## REQUEST:
Starting with the line containing "Солнце, звёзды, планеты (96, 1371)" and going on through the last line of the items, turn those lines into a numbered list, leaving out blank lines. Include no other lines.
■ ■ ■ ■
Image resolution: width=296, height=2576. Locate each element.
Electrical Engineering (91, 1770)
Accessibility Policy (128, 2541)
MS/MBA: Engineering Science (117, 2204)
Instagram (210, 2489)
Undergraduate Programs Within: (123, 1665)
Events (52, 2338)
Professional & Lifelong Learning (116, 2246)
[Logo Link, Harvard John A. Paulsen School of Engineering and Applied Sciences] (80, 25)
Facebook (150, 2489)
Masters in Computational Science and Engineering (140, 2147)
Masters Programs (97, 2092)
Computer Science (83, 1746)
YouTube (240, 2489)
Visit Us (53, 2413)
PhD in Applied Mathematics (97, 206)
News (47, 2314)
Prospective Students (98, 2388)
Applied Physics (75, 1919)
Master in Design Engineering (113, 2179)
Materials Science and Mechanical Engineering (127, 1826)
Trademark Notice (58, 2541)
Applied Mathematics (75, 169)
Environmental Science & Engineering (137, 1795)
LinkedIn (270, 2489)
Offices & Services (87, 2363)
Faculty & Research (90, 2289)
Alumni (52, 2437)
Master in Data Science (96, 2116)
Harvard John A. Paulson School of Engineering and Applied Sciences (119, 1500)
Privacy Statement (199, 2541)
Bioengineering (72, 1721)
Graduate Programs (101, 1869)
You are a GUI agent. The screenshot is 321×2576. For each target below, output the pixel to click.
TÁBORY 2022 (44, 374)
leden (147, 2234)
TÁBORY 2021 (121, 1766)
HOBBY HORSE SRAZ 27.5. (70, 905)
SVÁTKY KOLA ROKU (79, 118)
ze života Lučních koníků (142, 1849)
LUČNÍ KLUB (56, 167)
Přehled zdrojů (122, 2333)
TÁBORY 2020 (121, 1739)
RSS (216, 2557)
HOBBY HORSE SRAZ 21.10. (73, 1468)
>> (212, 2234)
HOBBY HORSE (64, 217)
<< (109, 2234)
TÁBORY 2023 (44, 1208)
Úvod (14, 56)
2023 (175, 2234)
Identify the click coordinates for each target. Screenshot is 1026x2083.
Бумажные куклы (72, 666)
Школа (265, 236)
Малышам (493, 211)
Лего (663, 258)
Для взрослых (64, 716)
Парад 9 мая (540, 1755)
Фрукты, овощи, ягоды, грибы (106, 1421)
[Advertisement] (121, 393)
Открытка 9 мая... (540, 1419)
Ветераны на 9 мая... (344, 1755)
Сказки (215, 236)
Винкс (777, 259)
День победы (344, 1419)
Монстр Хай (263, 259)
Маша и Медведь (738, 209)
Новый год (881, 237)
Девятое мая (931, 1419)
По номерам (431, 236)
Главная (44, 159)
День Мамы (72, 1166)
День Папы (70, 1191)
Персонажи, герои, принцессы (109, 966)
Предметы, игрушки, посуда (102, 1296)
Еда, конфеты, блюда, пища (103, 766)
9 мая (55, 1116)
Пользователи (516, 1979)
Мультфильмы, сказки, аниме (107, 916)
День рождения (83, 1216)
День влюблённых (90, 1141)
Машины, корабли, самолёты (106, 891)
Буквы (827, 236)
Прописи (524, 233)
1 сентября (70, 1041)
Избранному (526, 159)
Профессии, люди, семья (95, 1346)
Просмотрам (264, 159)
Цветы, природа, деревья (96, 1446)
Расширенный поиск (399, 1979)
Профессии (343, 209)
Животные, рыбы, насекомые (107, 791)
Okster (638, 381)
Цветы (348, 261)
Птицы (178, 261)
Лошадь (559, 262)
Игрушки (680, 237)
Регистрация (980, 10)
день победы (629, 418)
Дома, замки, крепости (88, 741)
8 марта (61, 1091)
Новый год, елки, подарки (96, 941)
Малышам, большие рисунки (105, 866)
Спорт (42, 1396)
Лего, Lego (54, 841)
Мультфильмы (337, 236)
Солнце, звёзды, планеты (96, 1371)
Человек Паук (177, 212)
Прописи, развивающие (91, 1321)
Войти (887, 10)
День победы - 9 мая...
■ ■ ■ ■
## FULL SOLUTION:
1. Солнце, звёзды, планеты (96, 1371)
2. Человек Паук (177, 212)
3. Прописи, развивающие (91, 1321)
4. Войти (887, 10)
5. День победы - 9 мая...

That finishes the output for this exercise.